Questions:
1. In the passage on refugee and migrant children, how many unaccompanied children applied for asylum in Europe from 2015 to 2016?
2. According to the passage on refugee and migrant children, the real number of children traveling alone is probably much higher than the recorded figure for 2015–2016. Explain why.

[Extract to read — start]

A report by UNICEF revealed the number of refugee and migrant children traveling alone has increased nearly five-fold globally since 2010. Over 300,000 children were recorded in 2015–2016 but the real number is probably much higher as many countries don’t record lone children. From 2015–2016, 100,000 unaccompanied children were apprehended at the US-Mexico border and 170,000 unaccompanied children applied for asylum in Europe.19)Unicef, 17.05.2107, A Child is a Child www.unicef.org.uk/press-releases/five-fold-increase-number-refugee-migrant-children-traveling-alone-since-2010-unicef/ (accessed 14.04.2018). 

Furthermore, caregivers who are suffering from the effects of war, conflict, or trauma themselves are not always able to provide the support that’s needed. I remember on one occasion hearing a baby crying near the center. When the crying didn’t stop after a few minutes, we went to see what was happening. A toddler had fallen and was lying face down on the sharp rocks. His mother sat motionless a few steps away.

Separation from families, break down in community structures, lack of resources, and reduced access to essential services in the aftermath of emergencies greatly affect both the physical and psychological welfare of refugee and displaced children of all ages; they are at an increased risk of abuse, neglect, violence, and exploitation. Unaccompanied children in particular are vulnerable to physical abuse, sexual violence, and trafficking, and are often forced into prostitution to pay off debts to smugglers.20)Ibid. Many women and girls in refugee camps live in constant fear of being attacked, frequently reporting that they are too frightened to go to the toilet at night.

The responsibility I felt was enormous. What would happen to these children who have been born into this life, who have survived war, traveled across borders, seen friends beaten at the hand of those who were supposed to protect them, witnessed family members drown as they made perilous journeys across oceans, and have been exposed to violence and left to fend for themselves in refugee camps across the world? Would they grow into happy, healthy adults, scientists, hair dressers, teachers, carpenters…? I hoped so.

[Extract to read — finish]
[Data provided — start]

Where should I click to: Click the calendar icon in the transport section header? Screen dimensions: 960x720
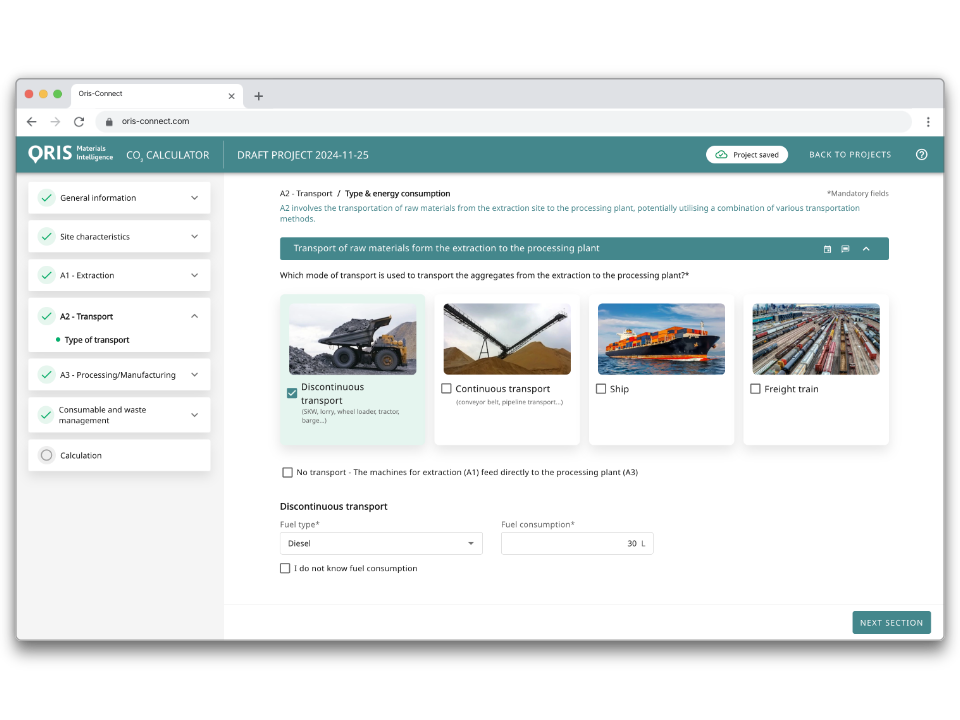826,248
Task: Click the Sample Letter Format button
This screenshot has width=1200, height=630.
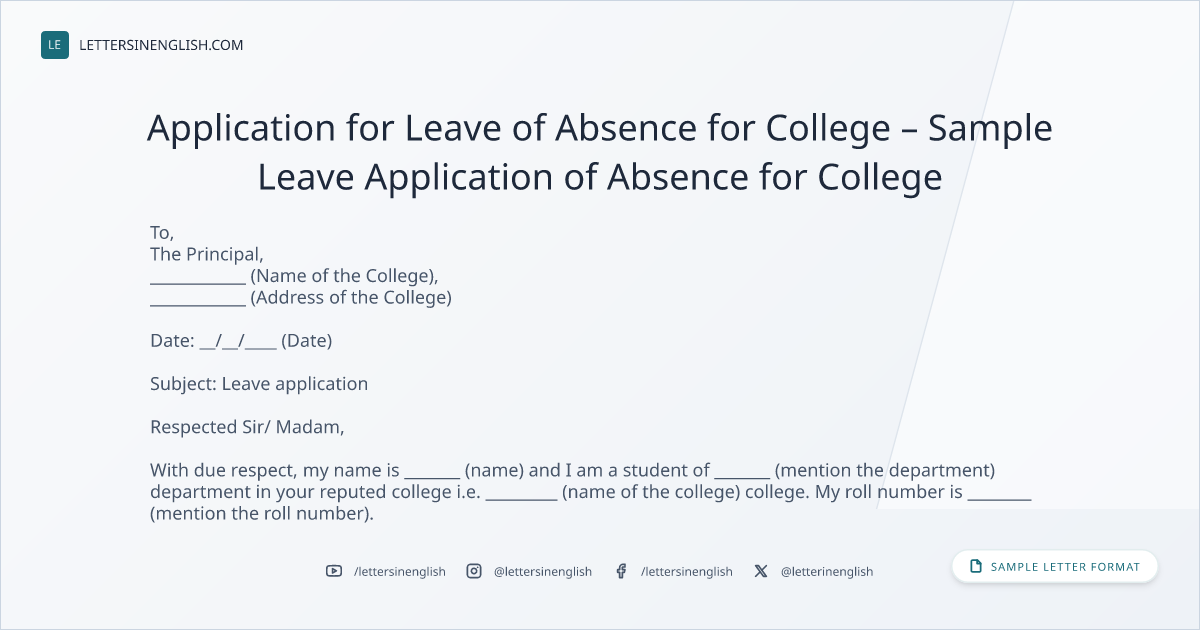Action: tap(1055, 567)
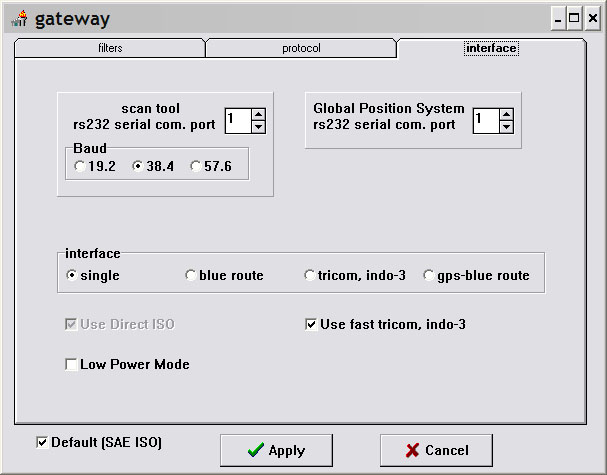This screenshot has width=607, height=475.
Task: Enable Low Power Mode checkbox
Action: (x=72, y=364)
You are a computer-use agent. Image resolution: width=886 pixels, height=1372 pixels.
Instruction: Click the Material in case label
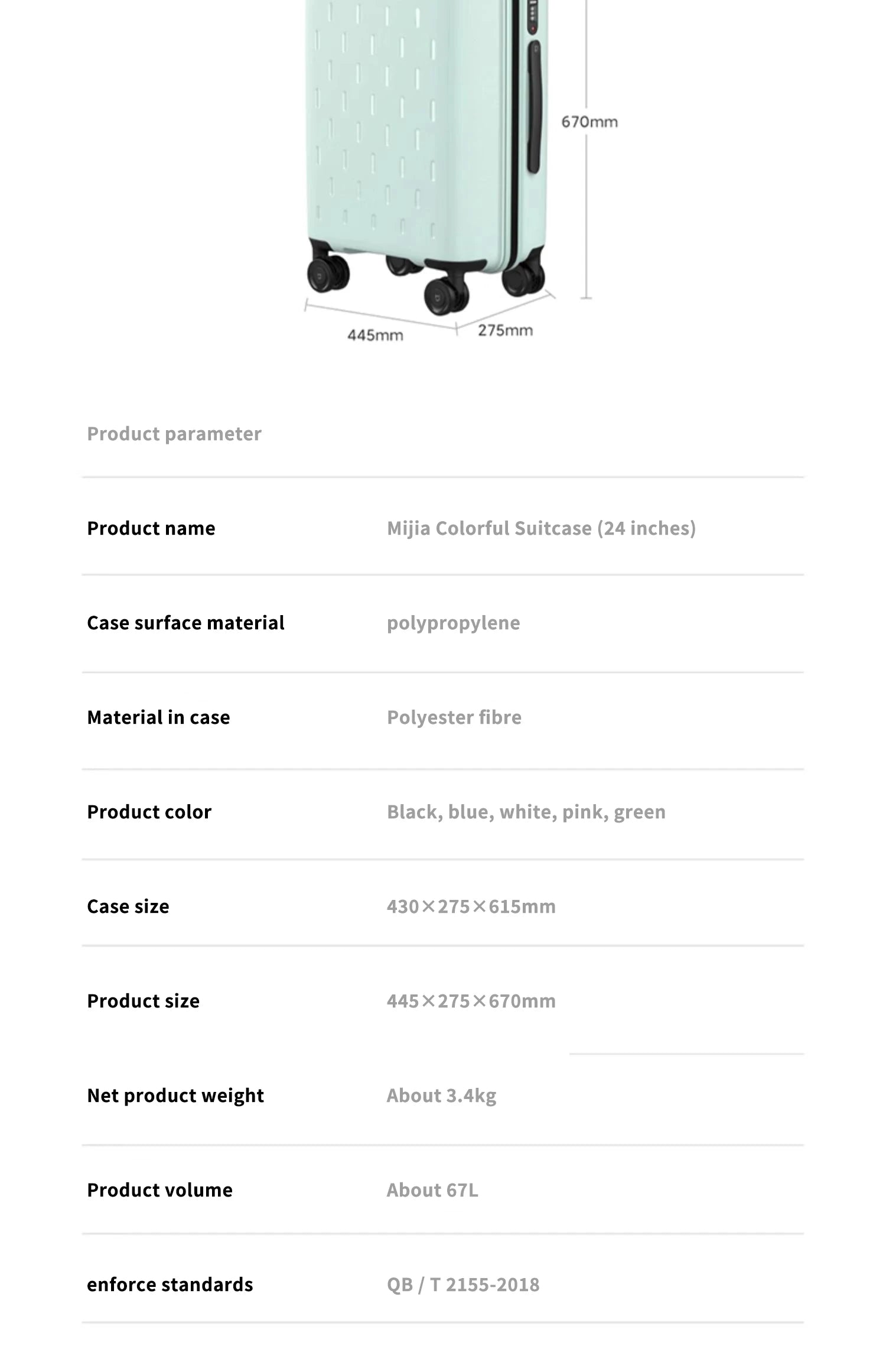pyautogui.click(x=158, y=717)
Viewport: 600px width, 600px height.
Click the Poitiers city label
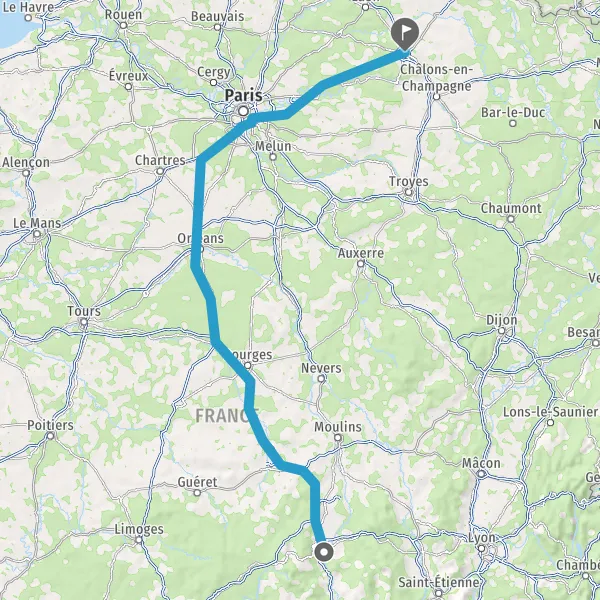click(x=50, y=425)
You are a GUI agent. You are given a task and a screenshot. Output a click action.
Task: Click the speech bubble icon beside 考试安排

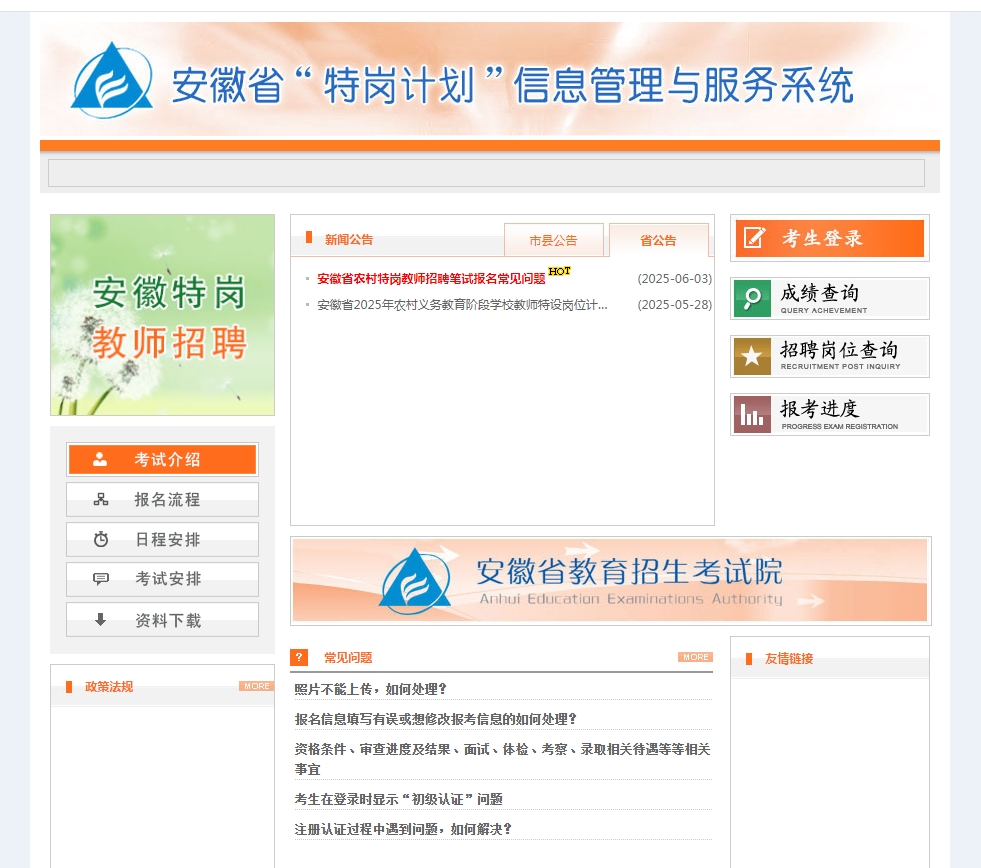[x=98, y=579]
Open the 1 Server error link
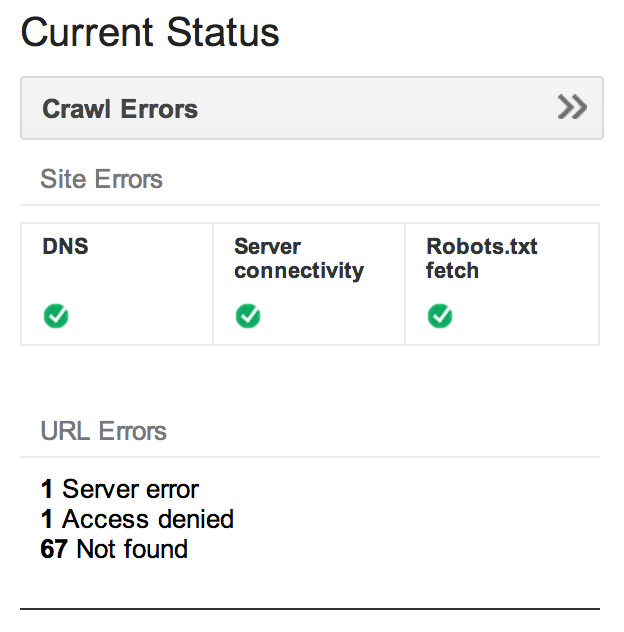Image resolution: width=624 pixels, height=632 pixels. (120, 489)
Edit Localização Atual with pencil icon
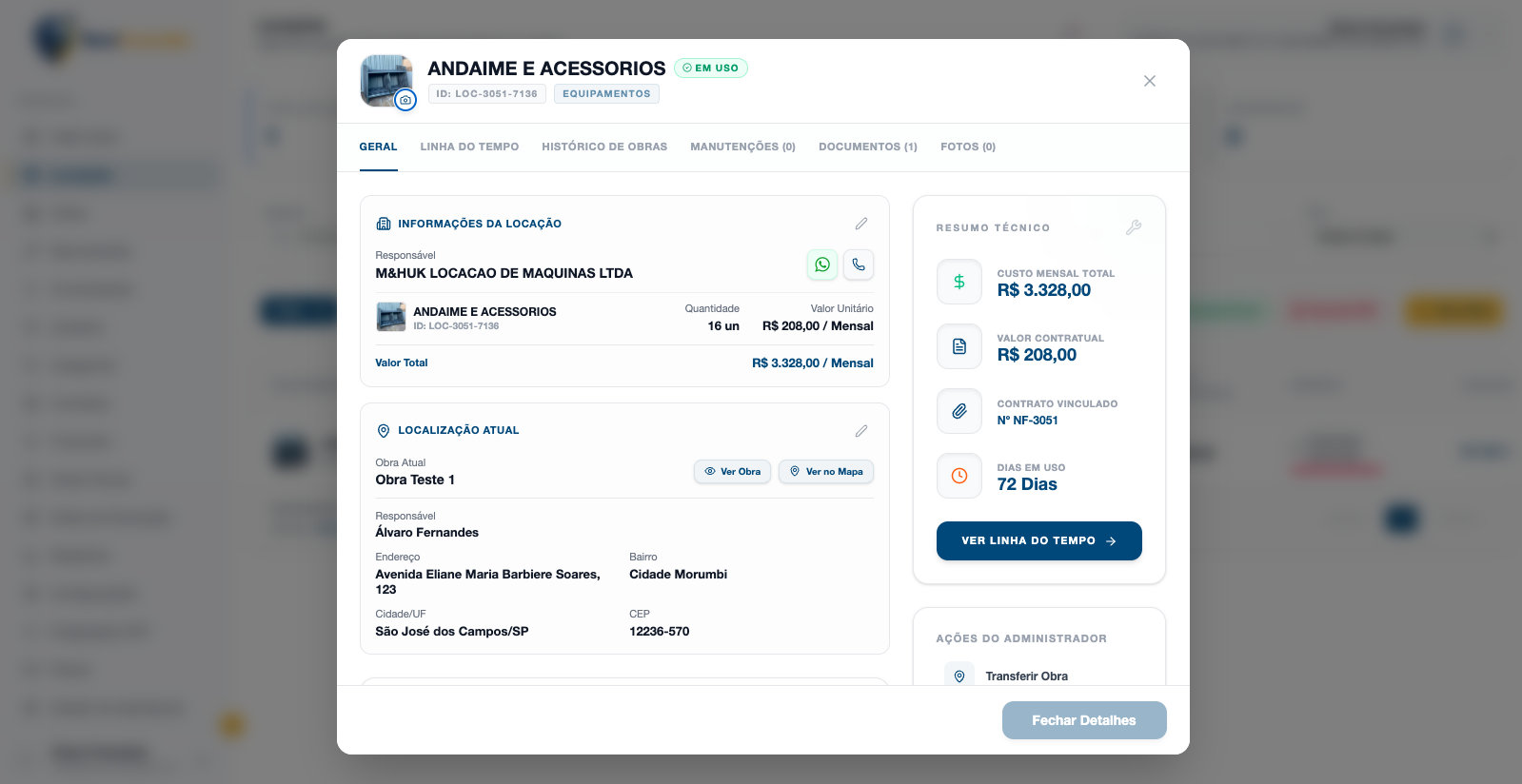This screenshot has height=784, width=1522. click(x=861, y=431)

[Data provided — finish]

Answers per task:
1. 170,000 unaccompanied children applied for asylum in Europe.

2. Over 300,000 children traveling alone were recorded in 2015–2016. The real number is probably much higher because many countries don't record lone children.